London is the place where the historic past and the vibrant present come alive. A blend of history, groundbreaking architecture and culture has created an amazing and constantly evolving city.
Not surprisingly, the capital has become a mecca for visitors and a great place to live. There's something to appeal to everyone - whatever your interests may be, the city has it covered. With countless museums, galleries and entertainment options throughout the city, our program offers an opportunity to find out just how much London has to offer.
When in London
Museum Mile is an area with the largest concentration of museums and galleries in the UK, with 15 in total, attracting over a million visitors annually. Visit one of the world's best museums - the British Museum & the British Library, explore the galleries at Somerset House or try out the Foundling Museum. There are many other hidden gems along this mile route covering everything from archaeology to art to opera (see www.museum-mile.org.uk for a map).
The Tower of London
Take a free, guided tour of The Tower of London with one of the Yeoman Warders around one of the most famous fortified buildings in the world. Discover its 900 year history as a royal palace and fortress, prison and place of execution, mint, arsenal, menagerie and jewel house.
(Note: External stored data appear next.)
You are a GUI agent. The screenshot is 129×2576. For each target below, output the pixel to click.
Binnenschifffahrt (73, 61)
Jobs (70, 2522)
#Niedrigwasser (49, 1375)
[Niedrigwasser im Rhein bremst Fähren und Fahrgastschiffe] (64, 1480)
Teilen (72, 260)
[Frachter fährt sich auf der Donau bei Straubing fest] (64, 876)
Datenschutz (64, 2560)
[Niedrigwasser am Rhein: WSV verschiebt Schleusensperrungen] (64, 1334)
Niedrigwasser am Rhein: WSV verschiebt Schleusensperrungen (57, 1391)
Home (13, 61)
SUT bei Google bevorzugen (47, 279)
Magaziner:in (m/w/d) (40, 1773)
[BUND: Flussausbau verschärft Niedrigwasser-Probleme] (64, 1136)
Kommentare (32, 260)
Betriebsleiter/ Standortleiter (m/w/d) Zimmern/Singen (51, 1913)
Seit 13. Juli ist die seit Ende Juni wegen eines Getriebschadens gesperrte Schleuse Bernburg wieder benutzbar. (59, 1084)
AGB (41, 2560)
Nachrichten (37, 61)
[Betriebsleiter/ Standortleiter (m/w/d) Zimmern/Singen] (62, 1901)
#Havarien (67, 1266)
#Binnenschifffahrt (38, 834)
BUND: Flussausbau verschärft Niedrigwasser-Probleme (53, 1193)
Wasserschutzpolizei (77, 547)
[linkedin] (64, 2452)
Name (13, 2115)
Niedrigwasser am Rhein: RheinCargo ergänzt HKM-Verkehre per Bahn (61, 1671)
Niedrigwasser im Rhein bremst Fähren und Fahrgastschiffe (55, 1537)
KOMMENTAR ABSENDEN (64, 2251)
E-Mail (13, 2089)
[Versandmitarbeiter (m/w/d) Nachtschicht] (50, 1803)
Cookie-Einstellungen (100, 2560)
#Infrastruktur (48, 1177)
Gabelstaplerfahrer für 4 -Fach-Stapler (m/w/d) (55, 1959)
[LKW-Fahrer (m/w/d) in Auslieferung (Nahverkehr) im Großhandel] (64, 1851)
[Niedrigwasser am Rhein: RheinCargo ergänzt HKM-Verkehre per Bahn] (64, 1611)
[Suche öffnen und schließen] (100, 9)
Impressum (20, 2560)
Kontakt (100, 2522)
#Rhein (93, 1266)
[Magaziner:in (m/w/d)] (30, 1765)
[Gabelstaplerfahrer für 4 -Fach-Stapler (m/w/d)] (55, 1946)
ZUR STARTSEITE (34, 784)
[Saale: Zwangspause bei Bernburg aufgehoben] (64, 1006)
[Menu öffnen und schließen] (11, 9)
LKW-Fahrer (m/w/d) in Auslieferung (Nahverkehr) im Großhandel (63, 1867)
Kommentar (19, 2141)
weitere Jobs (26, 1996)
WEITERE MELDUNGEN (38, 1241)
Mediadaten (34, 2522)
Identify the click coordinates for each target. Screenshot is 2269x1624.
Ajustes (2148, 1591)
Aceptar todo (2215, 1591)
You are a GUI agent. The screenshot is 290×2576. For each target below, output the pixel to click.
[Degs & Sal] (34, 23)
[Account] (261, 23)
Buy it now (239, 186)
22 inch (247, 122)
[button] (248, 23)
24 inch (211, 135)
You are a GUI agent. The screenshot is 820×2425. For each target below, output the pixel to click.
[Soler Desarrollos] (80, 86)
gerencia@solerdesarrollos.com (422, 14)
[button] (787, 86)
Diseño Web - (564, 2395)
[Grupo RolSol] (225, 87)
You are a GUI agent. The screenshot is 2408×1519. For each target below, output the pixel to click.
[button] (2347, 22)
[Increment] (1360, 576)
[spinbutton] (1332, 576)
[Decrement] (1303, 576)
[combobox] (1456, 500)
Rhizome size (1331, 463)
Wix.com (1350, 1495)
There are so many other sites to visit in London, including Tower Bridge, St. Paul's church, Trafalgar Square, Parliament, Westminster Abbey, Marble Arch, the Theater distric, the Bank of England, Buckingham Palace and Big Ben - just to name a few. We refer you to the official London tourist website for more information and pictures.
Nestled between the mountains and the sea, Ireland's capital city is vibrant and ever changing. Home to a third of Ireland's population, Dublin is also the source of much of Ireland's rich cultural heritage. Magnificent public buildings such as Trinity College, Leister House and the Bank of Ireland are not to be missed. Medieval, Georgian and modern architecture provide a backdrop to this friendly, bustling port which is home to literary giants such as Joyce, Beckett and Wilde (among many others). And, of course, there's the best part: the inimitable Irish people themselves! Two quotes about the Irish are particularly telling:
- In Ireland, the inevitable never happens and the unexpected constantly occurs. Sir John Pentland Mahaffy
- This is one race of people for whom psychoanalysis is of no use whatsoever. Sigmund Freud (about the Irish)
When in Dublin
Trinity College was founded in 1592 and is the oldest university in Ireland. Trinity currently has 10,000 students and is a popular tourist attraction as well as a thriving university. The university campus has many interesting buildings, including the Printing House and the Dining Hall.
The Guinness Brewery was founded in 1759 by Arthur Guinness. The World of Guinness exhibition features an audio-visual show about the history of Guinness and its appeal/advertising, as well as a model Cooperage and Transport Museum. Business students might know that this brewery is the source of the T-test you studied in statistics - one worker there developed it to provide a way to do quick, smaller tests of the weight of bottles.
Parnell Square is a small, peaceful park dedicated to the men and women who have died in pursuit of Irish freedom. The Garden of Remembrance marks the spot where several leaders of the 1916 Easter Rising were held overnight before being taken to Kilmainham Gaol, where the Irish Volunteers movement was formed in 1913, and also where Sinn Fein ("We Ourselves") flowered. An Oisin Kelly sculpture is in the park and illustrates tragic Irish legends - something replicated in the Irish struggle for independence.
Other Cities to Visit in Ireland & Europe
Although Ireland is in the most western part of Europe, it is still easy to travel to different cities and/or countries. Some airlines offer very inexpensive flights (i.e. RyanAir.com) that may save time but may take more preparation and planning. You can also take buses from London to the continent through the Chunnel - the tunnel under the English Channel to France.